What is this?
Define, customize, and communicate the use of a new “thing.”
- Read through the student material in the LEGO® Education SPIKE™ App.
- If you feel it's needed, plan a lesson using the getting started material in the app. This will help familiarize your students with LEGO® Education SPIKE™ Prime.
2. Engage (3 Min.)
- Use the ideas in the Ignite a Discussion section below to engage your students in a discussion related to this lesson.
- Use the video to explain the lesson.
3. Explore (12 Min.)
- Have your students work in pairs to build “the thing."
- Ask them to play the program to get an idea of how it works.
4. Explain (10 Min.)
- Give your students some time to come up with a purpose for "the thing."
- Have them make changes to the model or program so that "the thing" fulfills its purpose.

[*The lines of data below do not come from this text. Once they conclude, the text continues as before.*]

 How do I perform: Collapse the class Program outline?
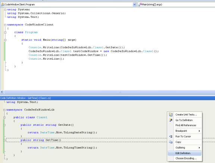tap(5, 32)
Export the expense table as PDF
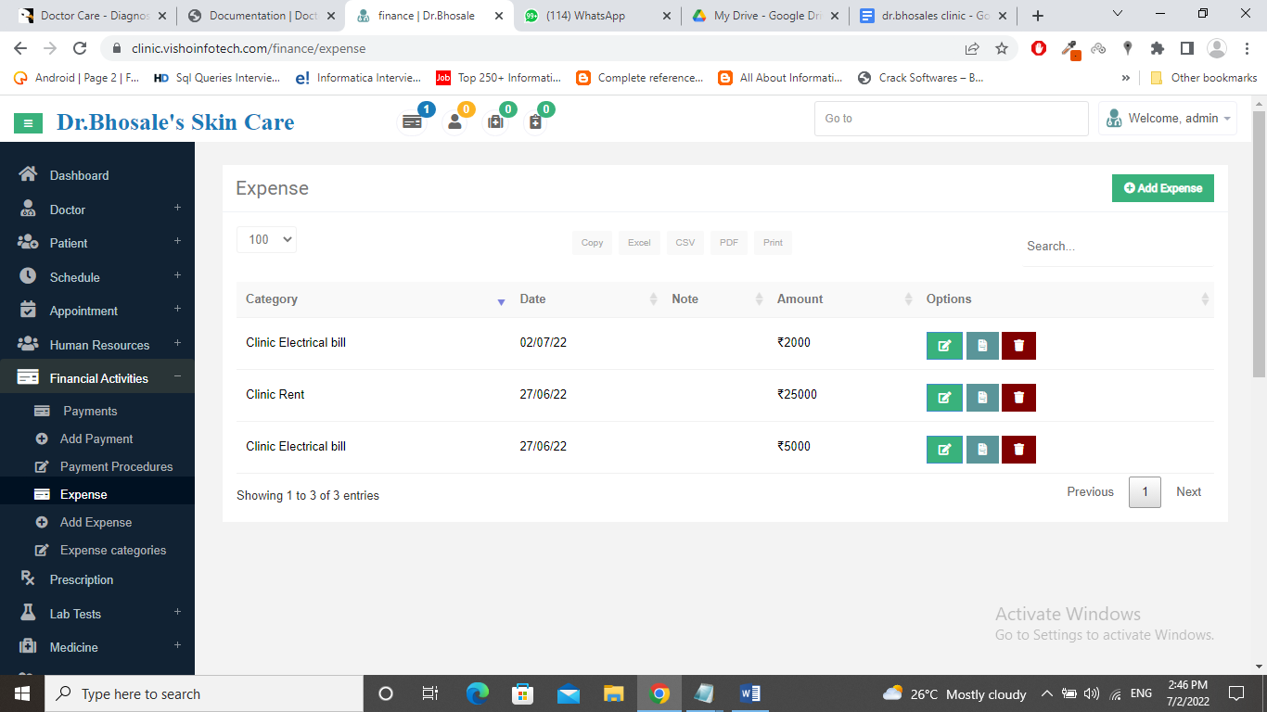Image resolution: width=1267 pixels, height=712 pixels. coord(729,243)
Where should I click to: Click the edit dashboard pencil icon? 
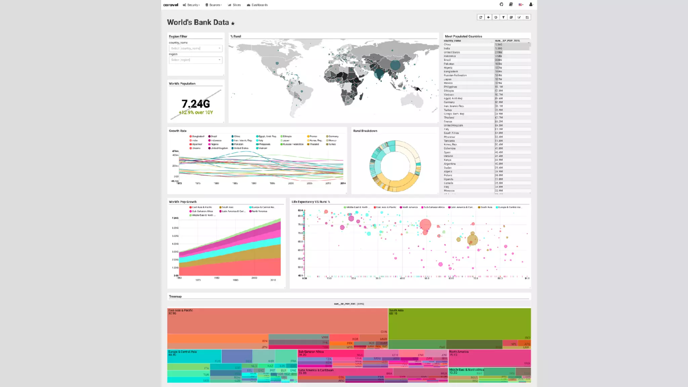tap(519, 17)
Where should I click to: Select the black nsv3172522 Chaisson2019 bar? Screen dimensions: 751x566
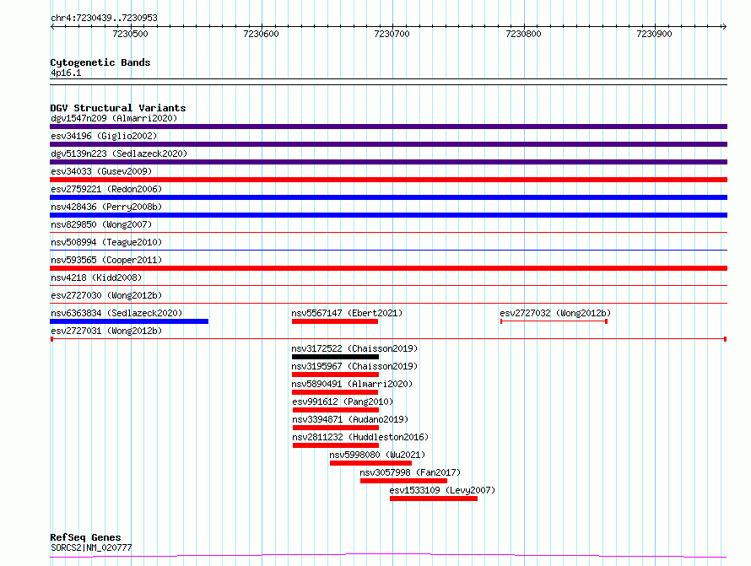click(335, 357)
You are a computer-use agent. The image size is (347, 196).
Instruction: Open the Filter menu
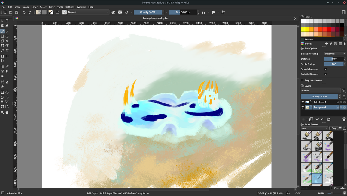coord(52,7)
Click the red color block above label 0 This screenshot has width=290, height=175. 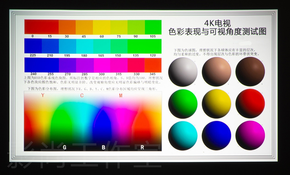(33, 27)
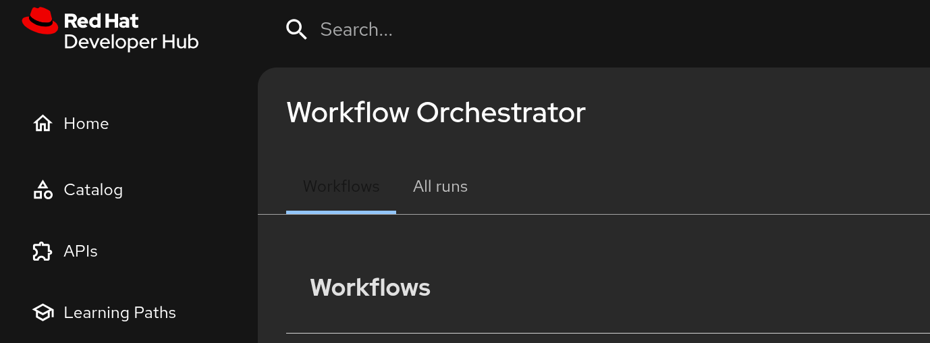Open the APIs sidebar text link
Viewport: 930px width, 343px height.
click(x=80, y=251)

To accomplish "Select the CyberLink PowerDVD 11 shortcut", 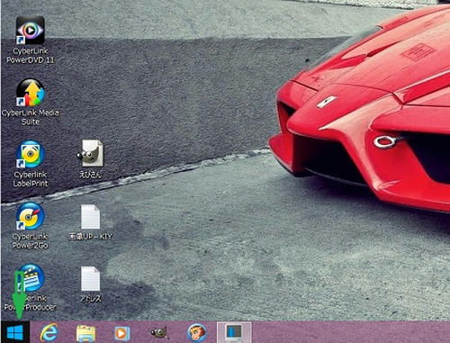I will 30,40.
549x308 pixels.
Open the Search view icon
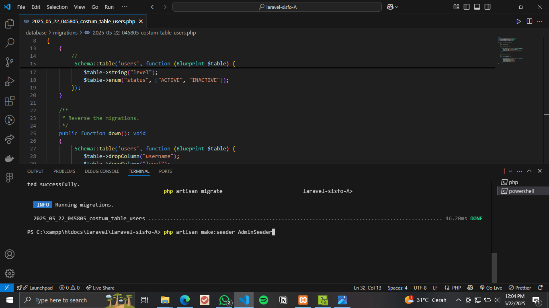click(10, 43)
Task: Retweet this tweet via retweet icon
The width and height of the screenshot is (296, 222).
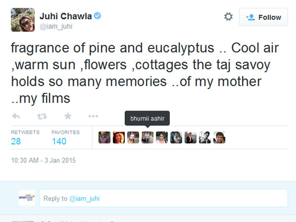Action: coord(42,116)
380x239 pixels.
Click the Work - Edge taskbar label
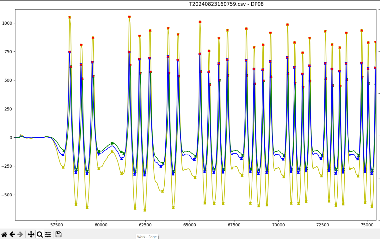pos(147,237)
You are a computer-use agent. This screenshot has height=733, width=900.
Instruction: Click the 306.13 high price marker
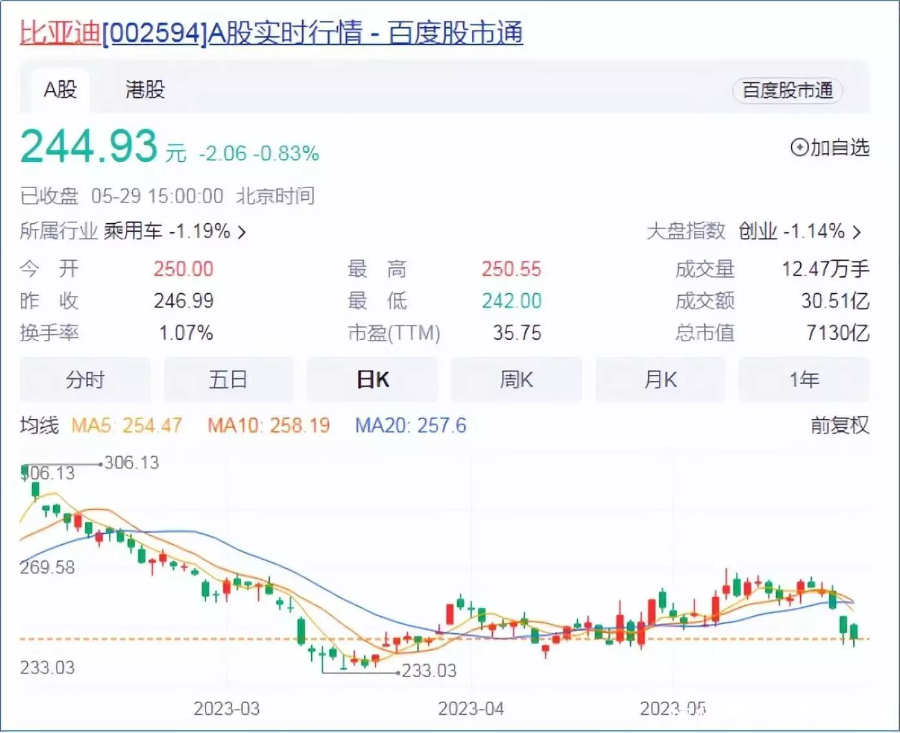[131, 463]
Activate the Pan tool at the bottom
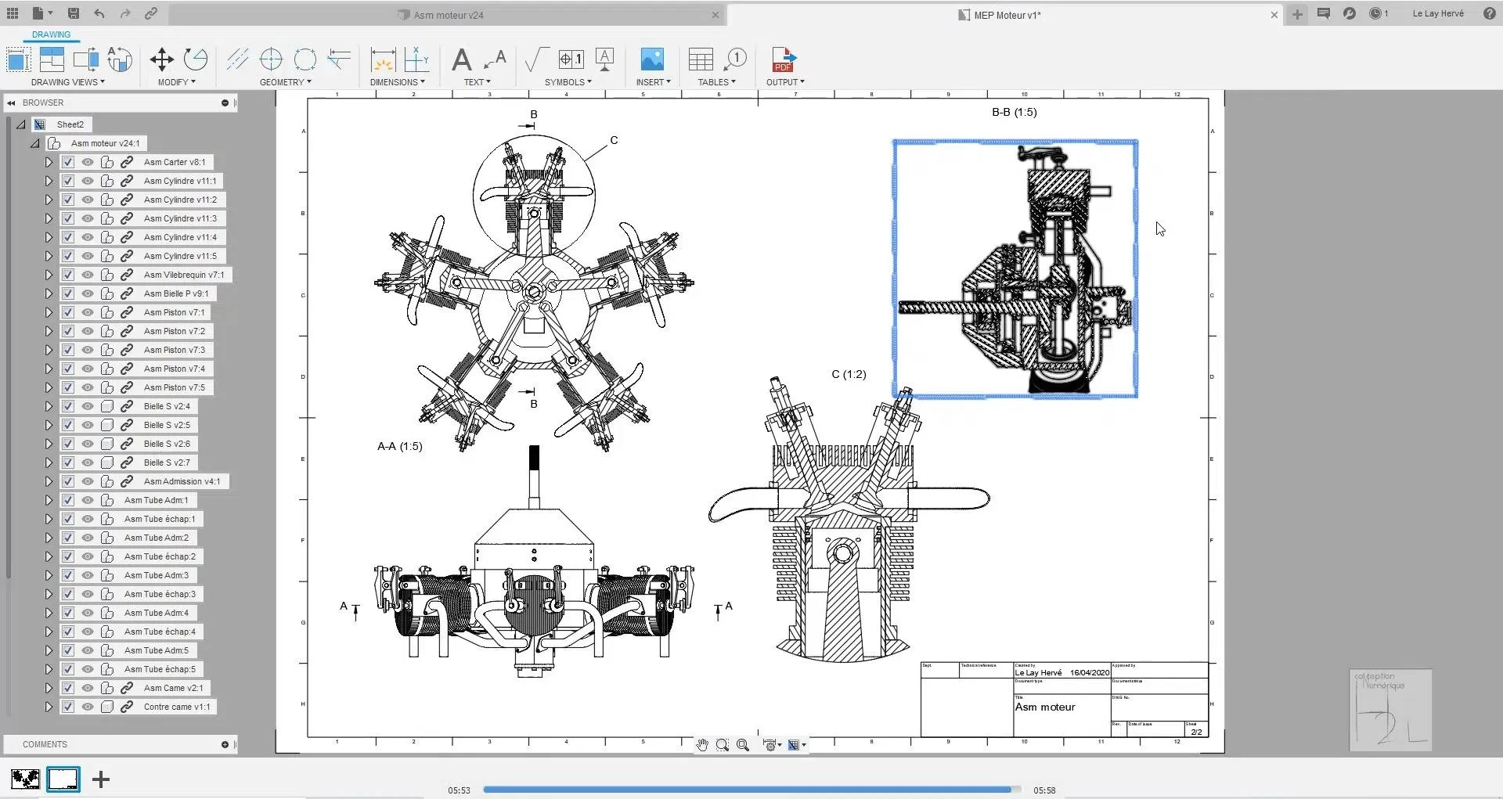 [702, 744]
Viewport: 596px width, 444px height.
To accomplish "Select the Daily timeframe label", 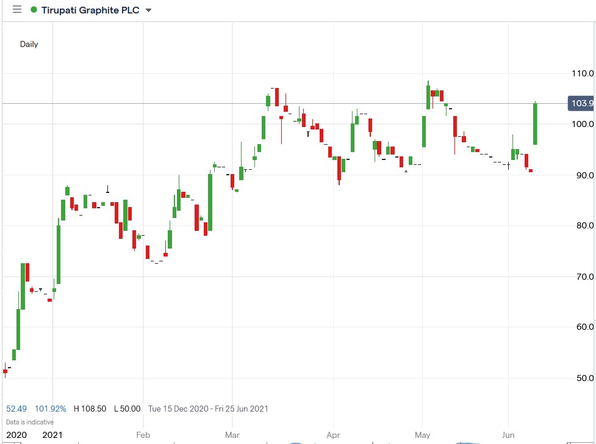I will (28, 44).
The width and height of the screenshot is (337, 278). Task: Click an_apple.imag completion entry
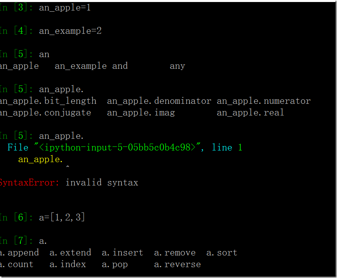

- Make sure they can explain their thinking.
5. Elaborate (15 Min.)
- Have the teams take turns presenting their version of "the thing."
- Make sure they clearly communicate why it's so cool.
- Don't forget to leave some time for cleanup.
- Give feedback on each student's performance.
- You can use the assessment rubrics provided to simplify the process.
Ignite a Discussion
Have a discussion about the different ways ideas can be communicated.
- What's an argument?
- What's proof?
- What's a fallacy?
Have your students watch this video to see what they're about to do.
An Interesting Contraption
This "thing" uses a motor to rotate something from one side to the other. It's up to your students to figure out what it is and how to use it!
You can easily add sensors to diversify this lesson:
- Use a Force Sensor to start or stop the movement of "the thing."
- Use a Distance Sensor to detect movement and activate "the thing's" movement.
Simplify this lesson by:
- Assigning an area of focus (e.g., a specific environment or a toy). This will provide context and hone your students' thought processes.
Take this lesson to the next level by:
- Asking each team to include at least one sensor in their final model. Let them choose the sensor.
- Using this lesson twice in a row, with the constraint that your students can't use any ideas from the previous class.
- Incorporating the language arts extension.
Teacher Observation Checklist
Create a scale that matches your needs, for example:
- Partially accomplished
- Fully accomplished
Use the following success criteria to evaluate your students' progress:
- Students can describe the function of an object.
- Students can describe the benefit of an object's features against needs.
- Students can construct effective arguments.
Have each student choose the brick that they feel best represents their performance.
- Blue: I can describe how things work.
- Yellow: I can describe in detail how things work and I can highlight what it's good at.
- Violet: I can convince someone that I've invented the coolest thing in the world.
Encourage your students to provide feedback to others by:
- Having one student score the performance of another using the colored brick scale above.
- Asking them to present constructive feedback to each other so that they can improve their group's performance during the next lesson.
Language Arts Extension
To incorporate language arts skills development:
- Organize a school-wide "thing fair" where each team has to effectively communicate their ideas in front of a diverse audience. Find the best "thing" in your school!
- Organize a “promote your idea” contest. Have some students play the role of entrepreneurs and others play the role of sponsors. Then switch roles.
Note: This will make for a longer lesson.
Students who enjoyed this lesson might be interested in exploring these career pathways:
- Business and Finance (Entrepreneurship)
- Education and Training (Teaching)
- Media and Communication Arts (Broadcast Technology)
- Develop communication skills and put them into practice
Define the criteria and constraints of a design problem with sufficient precision to ensure a successful solution, taking into account relevant scientific principles and potential impacts on people and the natural environment that may limit possible solutions.
Evaluate competing design solutions using a systematic process to determine how well they meet the criteria and constraints of the problem.
Present claims and findings, sequencing ideas logically and using pertinent descriptions, facts, and details to accentuate main ideas or themes; use appropriate eye contact, adequate volume, and clear pronunciation.
Include multimedia components (e.g., graphics, images, music, sound) and visual displays in presentations to clarify information.